## Task prompt
Look through the entries. Copy each line that has the word "showing".

┌─ The records

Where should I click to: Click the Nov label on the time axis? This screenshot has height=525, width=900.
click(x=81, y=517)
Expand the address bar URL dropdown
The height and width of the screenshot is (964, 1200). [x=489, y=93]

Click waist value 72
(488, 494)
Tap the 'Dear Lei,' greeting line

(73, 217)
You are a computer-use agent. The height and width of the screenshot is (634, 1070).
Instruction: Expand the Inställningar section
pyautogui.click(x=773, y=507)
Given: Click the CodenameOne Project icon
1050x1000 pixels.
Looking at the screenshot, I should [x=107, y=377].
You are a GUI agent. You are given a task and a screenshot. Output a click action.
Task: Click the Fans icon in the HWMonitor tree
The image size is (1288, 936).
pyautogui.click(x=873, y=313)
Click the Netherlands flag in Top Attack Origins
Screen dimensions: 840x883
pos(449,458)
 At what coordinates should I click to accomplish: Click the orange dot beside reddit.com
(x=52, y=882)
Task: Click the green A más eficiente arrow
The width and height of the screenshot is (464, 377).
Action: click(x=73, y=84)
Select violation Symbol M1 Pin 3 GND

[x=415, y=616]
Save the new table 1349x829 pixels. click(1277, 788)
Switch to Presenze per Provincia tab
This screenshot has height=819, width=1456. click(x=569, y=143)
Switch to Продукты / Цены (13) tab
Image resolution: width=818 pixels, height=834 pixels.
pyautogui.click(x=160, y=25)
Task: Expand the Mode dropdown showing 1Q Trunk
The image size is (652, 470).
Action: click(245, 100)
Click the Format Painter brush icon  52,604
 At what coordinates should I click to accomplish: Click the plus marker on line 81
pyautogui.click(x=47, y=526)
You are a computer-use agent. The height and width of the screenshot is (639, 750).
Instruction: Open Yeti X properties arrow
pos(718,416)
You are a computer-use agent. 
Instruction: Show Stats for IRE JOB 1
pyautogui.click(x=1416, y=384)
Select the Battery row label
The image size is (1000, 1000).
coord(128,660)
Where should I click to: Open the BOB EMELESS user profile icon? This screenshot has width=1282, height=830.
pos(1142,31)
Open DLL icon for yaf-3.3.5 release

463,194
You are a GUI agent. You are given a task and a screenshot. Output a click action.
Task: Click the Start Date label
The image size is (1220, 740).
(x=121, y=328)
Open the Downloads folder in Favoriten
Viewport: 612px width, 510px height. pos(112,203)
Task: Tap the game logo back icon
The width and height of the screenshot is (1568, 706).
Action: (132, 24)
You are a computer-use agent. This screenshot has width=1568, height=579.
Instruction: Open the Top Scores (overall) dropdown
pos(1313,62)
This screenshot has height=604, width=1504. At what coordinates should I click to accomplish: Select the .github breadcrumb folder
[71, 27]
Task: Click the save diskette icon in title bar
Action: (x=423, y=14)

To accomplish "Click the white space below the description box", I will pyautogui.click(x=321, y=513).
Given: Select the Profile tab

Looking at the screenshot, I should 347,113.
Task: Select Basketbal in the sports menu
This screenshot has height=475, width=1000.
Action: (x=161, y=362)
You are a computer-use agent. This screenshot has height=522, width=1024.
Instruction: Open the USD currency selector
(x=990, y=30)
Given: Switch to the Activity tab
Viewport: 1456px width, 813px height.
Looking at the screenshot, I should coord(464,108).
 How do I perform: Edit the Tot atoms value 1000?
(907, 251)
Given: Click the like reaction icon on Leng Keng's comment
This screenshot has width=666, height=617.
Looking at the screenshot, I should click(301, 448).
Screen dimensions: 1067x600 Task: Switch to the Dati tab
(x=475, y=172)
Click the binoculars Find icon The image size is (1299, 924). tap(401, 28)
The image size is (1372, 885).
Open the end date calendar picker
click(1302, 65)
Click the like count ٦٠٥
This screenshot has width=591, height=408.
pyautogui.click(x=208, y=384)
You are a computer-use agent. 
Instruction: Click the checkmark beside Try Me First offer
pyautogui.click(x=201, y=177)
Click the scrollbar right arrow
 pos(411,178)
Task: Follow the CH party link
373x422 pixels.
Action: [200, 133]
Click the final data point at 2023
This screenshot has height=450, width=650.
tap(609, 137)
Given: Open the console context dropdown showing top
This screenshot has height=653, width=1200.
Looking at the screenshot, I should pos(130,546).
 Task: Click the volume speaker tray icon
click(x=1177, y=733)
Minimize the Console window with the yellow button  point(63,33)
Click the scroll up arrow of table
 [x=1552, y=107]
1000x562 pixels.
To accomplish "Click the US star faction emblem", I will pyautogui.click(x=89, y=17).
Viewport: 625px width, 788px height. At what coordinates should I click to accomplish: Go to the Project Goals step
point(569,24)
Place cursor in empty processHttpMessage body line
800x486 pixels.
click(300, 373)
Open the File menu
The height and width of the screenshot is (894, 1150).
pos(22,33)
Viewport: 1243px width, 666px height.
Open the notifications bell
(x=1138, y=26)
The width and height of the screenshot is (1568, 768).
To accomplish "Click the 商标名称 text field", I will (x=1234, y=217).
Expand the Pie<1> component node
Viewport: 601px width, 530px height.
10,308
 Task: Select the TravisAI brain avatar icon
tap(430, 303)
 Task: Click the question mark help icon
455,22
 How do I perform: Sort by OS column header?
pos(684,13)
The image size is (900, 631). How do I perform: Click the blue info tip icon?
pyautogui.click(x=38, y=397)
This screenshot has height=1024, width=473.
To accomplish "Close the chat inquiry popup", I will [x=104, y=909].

└─

## Solved problem
Task: Expand the Mode dropdown showing 1Q Trunk
Given: Open the console context dropdown showing top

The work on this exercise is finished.